Imagino que el convidarme responde a lo hecho por el grupo de investigación Presidencialismo y participación durante estos diez productivos años. A lo que escribimos en los blogs Praxis Sur y Coyuntura Socio-Política, y a lo hecho en la iniciativa colectiva del Seminario internacional Gramsci.

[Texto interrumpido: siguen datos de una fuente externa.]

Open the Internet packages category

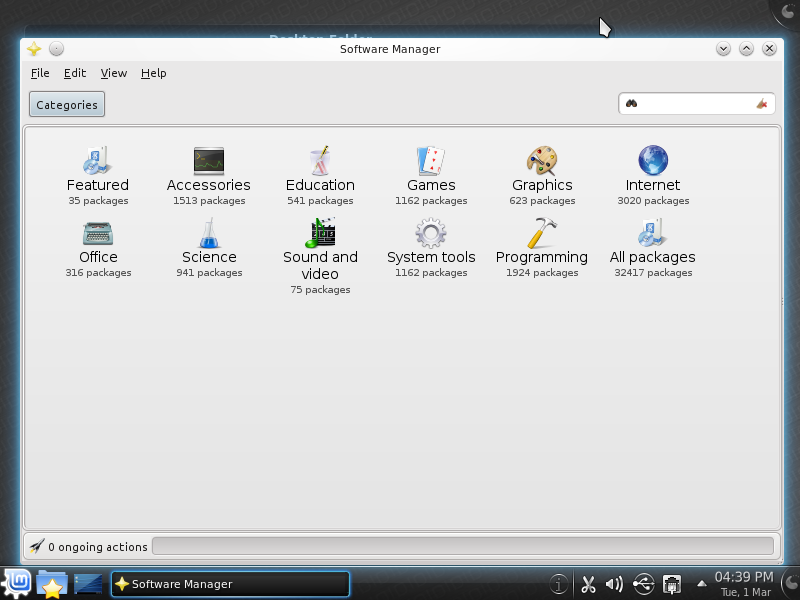click(652, 170)
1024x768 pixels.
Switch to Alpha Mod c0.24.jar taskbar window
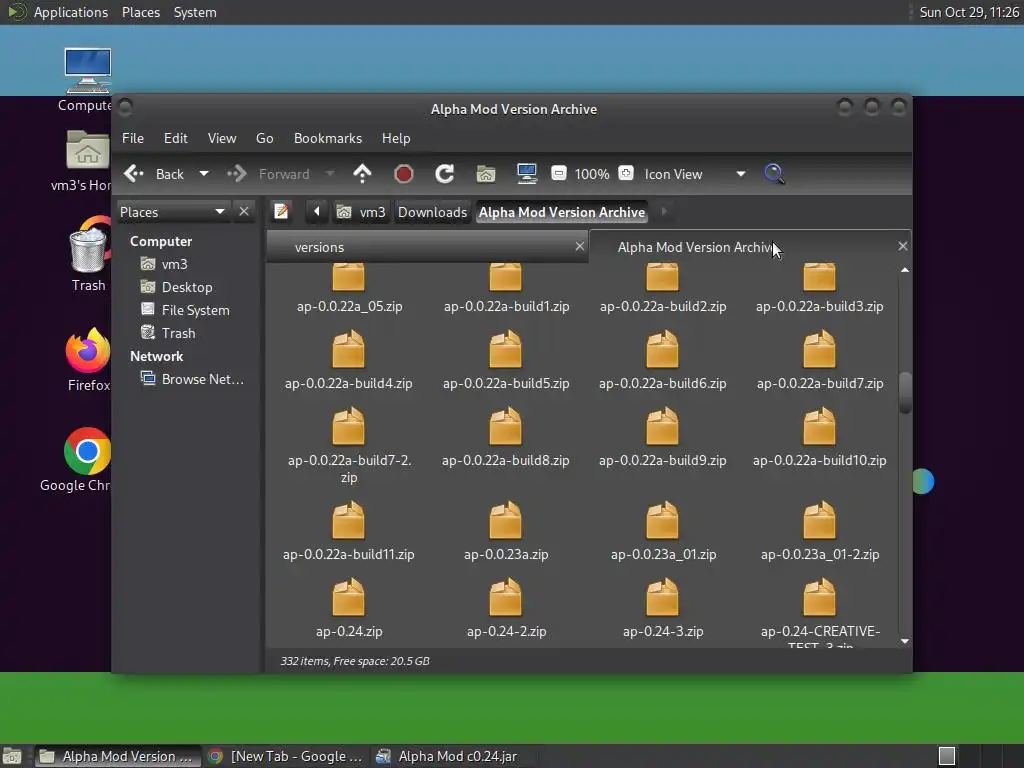click(447, 756)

Realizaremos este semestre y están invitados a la Segunda jornada internacional, dedicada al estudio presente de las Hegemonías y Contra-hegemonías en la Subregión Andina Amazónica y el Caribe en la que son invitados especiales Ecuador y Venezuela, junto a participaciones de Italia, E.U, y Cuba, con la presencia fundamental de los jóvenes de universidades públicas y privadas. Tenemos como horizonte intelectual y práctico, como programa de investigación principal la praxis de los grupos y clases subalternas, a los muchos que inventan y reinventan el imaginario de lo político en la antigüedad milenaria, y cuyo proyecto de emancipación y liberación estudiamos para conmemorar doscientos años de luchas y creaciones sociales y políticas.
El desierto de lo real
Por mucho tiempo, los EU dio por sentado que podía controlar a América Latina...desde sus orígenes como república...Luego llegó el periodo neoliberal, el control de los países por medios económicos, pero ya a finales de los 90 no era tan frecuente...Ahora EU da una respuesta en dos frentes: uno militar, y otro, la promoción de la democracia, un eufemismo de sometimiento. Obama le da continuidad. Noam Chomsky, Entrevista.

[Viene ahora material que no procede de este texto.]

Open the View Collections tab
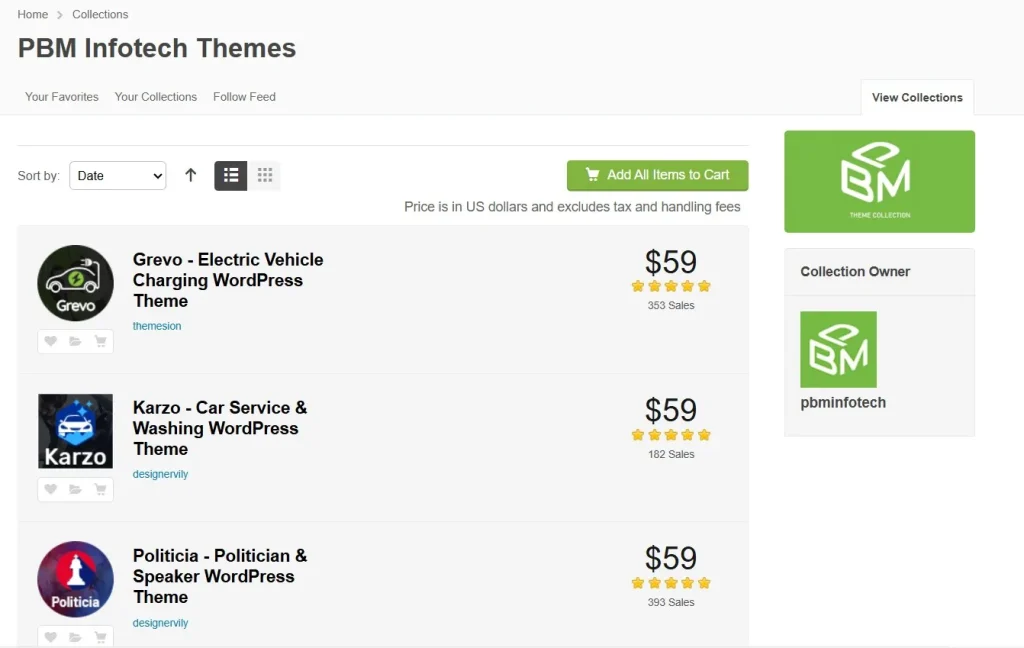This screenshot has height=648, width=1024. (x=917, y=97)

Entonces comunistas y socialistas, así como otras fuerzas de izquierda y democráticas juntaron esfuerzos y sueños en la Unidad Popular chilena. Luego, claro está, ocho años después recordamos los mortales ataques a sitios emblemáticos de la República imperial estadounidense, en una acción terrorista contra el mayor poder político- militar existente después del derrumbe de bipolarismo que se quebró a partir de la caída del muro de Berlín en 1989.
Esta fue una acción sintomática del nuevo orden global, perpetrada por los kamikazes del grupo internacional Al Qaeda, la base, cuyo liderazgo político-religioso aparece en cabeza de Osama Bin Laden, un practicante del wahabismo. Contra quienes se siguen lanzando operaciones punitivas en el mundo, y, en particular, en Afganistán, donde el nuevo presidente norteamericano concentra sin éxito aparente la poderosa maquinaria de guerra.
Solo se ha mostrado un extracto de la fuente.